## Text excerpt
________________________________________

There was a time when newspapers respected the anonymity traditions of A.A. There was a time when doctors would often say that A.A. is the only thing that works. There was and is a time when churches were delighted to provide meeting space for Twelfth-steppers. There was a time when famous preachers like Rev. Samuel M. Shoemaker, Jr.; Dr. Norman Vincent Peale; Rev. Harry Emerson Fosdick; and Roman Catholic advocates like Father Ed Dowling, S.J. and Father John C. Ford, S.J., Father Pfau, and others were invited to speak before large A.A. gatherings and conventions. There was a time when meetings closed with the Lord’s Prayer. But all of this seems headed for revision or extinction.
There are just a few caveats that should return A.A., N.A., and other 12-Step organizations to their rightful role of being responsible when the hand of a suffering soul reaches out and cries for help in dealing with a malady he seldom recognizes or understands.
The first is that A.A. itself grew out of a medical past where alcoholism was considered “medically” incurable and that “self-help” was considered futile. Reliance on God was the primary tool in A.A.’s spiritual kit.
The second is that A.A.—though originally a Christian Fellowship—is no longer able to be so characterized. For better or for worse, many in the A.A. hierarchy and “membership” tend today to look on A.A. as a monolithic gathering place where neither God, nor Jesus Christ nor the Bible are to be mentioned; that only New York generated literature can be read; that one can believe in a higher power that is a door knob or in nothing at all; and that the ridiculous expression that A.A. is “spiritual but not religious” has a resonating governing theme for meeting conduct.

________________________________________

## Extracted information
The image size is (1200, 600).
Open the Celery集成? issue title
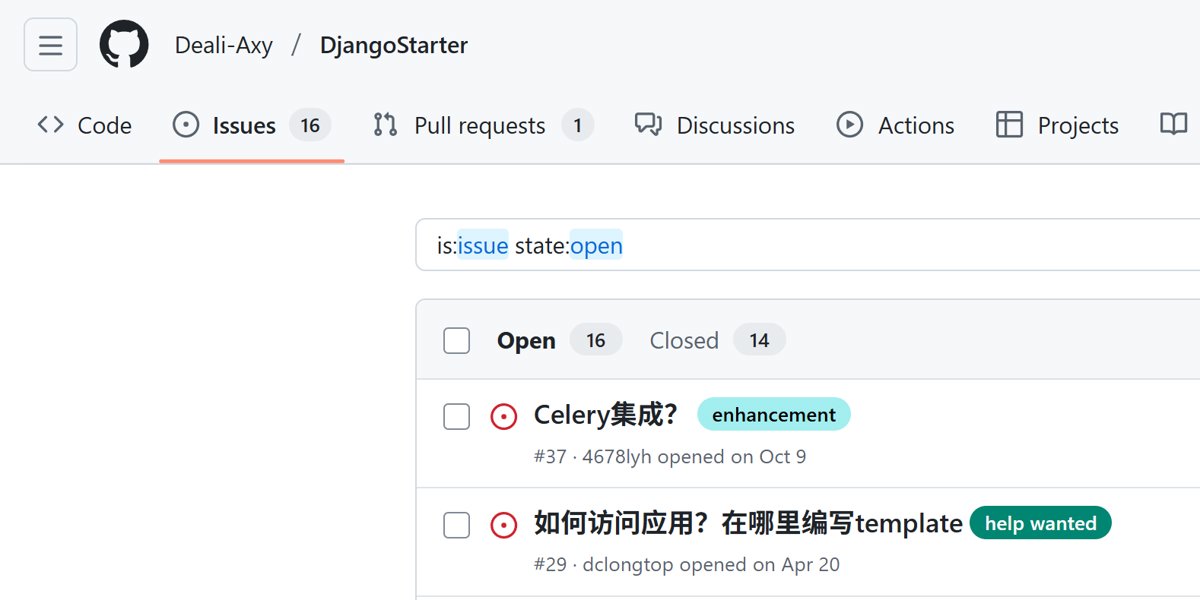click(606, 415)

________________________________________

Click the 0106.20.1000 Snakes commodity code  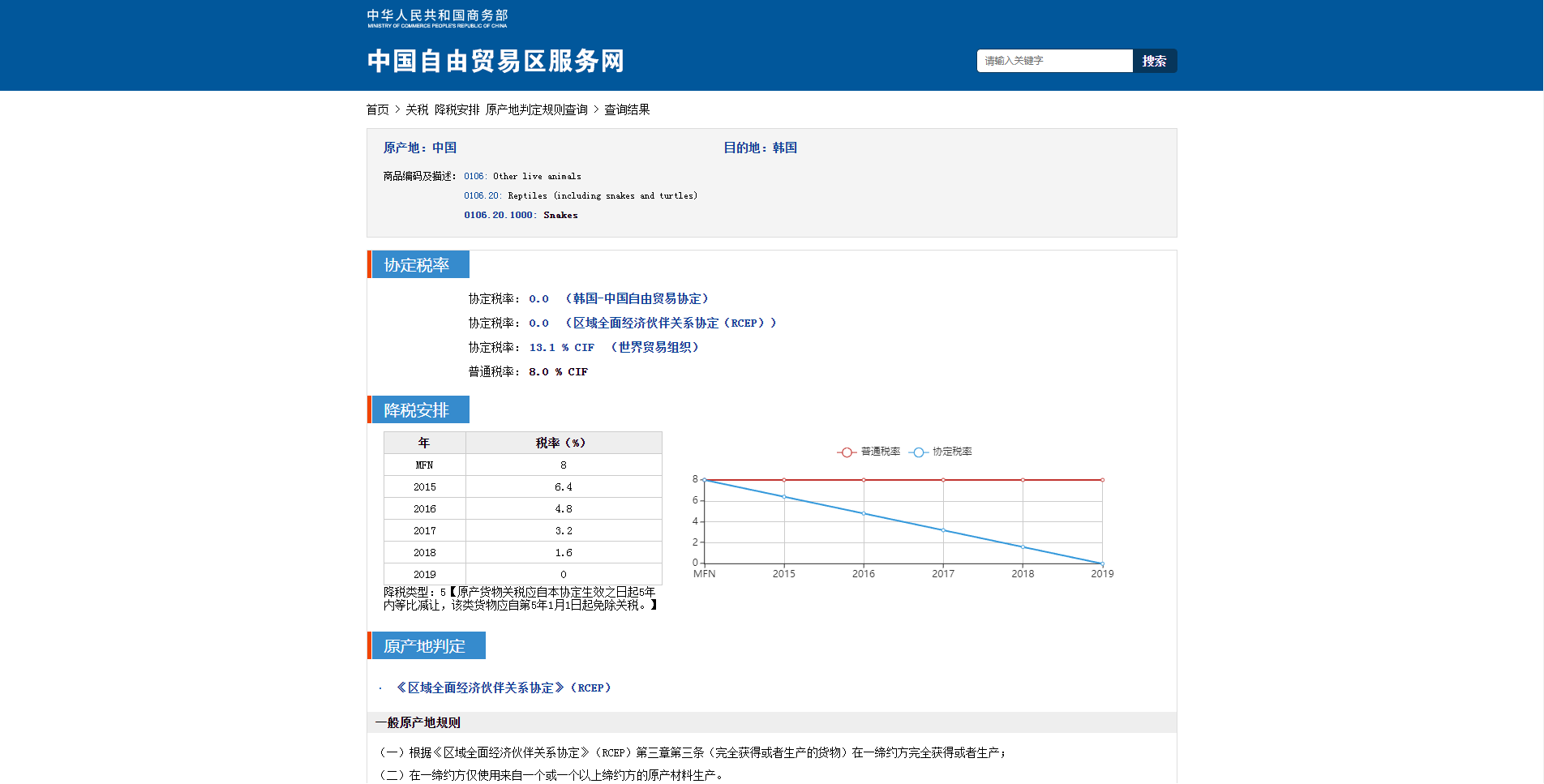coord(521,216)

________________________________________

## Task brief
Please reproduce the part of the A.A. text above between "The second is" and "for meeting conduct.", inclusive.

## Expected answer
The second is that A.A.—though originally a Christian Fellowship—is no longer able to be so characterized. For better or for worse, many in the A.A. hierarchy and “membership” tend today to look on A.A. as a monolithic gathering place where neither God, nor Jesus Christ nor the Bible are to be mentioned; that only New York generated literature can be read; that one can believe in a higher power that is a door knob or in nothing at all; and that the ridiculous expression that A.A. is “spiritual but not religious” has a resonating governing theme for meeting conduct.